According to the latest 'scientific' study, cat owners are brainier than their canine equivalents. Is this just dubious PR at work, wonders Dougal Paver.
Our industry is second only to government for its use of surveys. Such is the value of survey findings that PR Week recently ran a whole feature on how to maximise their use and impact. 76.2% of readers said they thought it was a good thing.
Britain, it seems, is in love with the telling statistic.
Tapping in to academia to add credibility to whatever 'weight' you may ascribe to your findings is another cunning trick and this week's prize go to the Cats Protection Lecturer in Feline Epidemiology at Bristol University whose survey of 2,980 grabbed this morning's headlines.

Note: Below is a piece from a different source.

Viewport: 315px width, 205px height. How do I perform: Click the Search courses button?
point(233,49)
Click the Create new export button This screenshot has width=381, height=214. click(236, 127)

As a feline friend of long-standing the results of their survey interested me. In short, if you own a cat you're likely to be brainier, on the basis that high achieving people choose pets that suit their lifestyles. Brainy people commute longer and work longer hours and the low-maintenance nature of cats makes them the ideal pet. Follows, doesn't it?
Among the various nuggets unearthed was this finding: cat owners are more likely to be older, female and degree holders - a phenomenon known as 'scary cat woman' by some in our office with a morbid fear of ending up with nowt but cats for company.
And there was me thinking it was an urban myth. PR surveys, eh?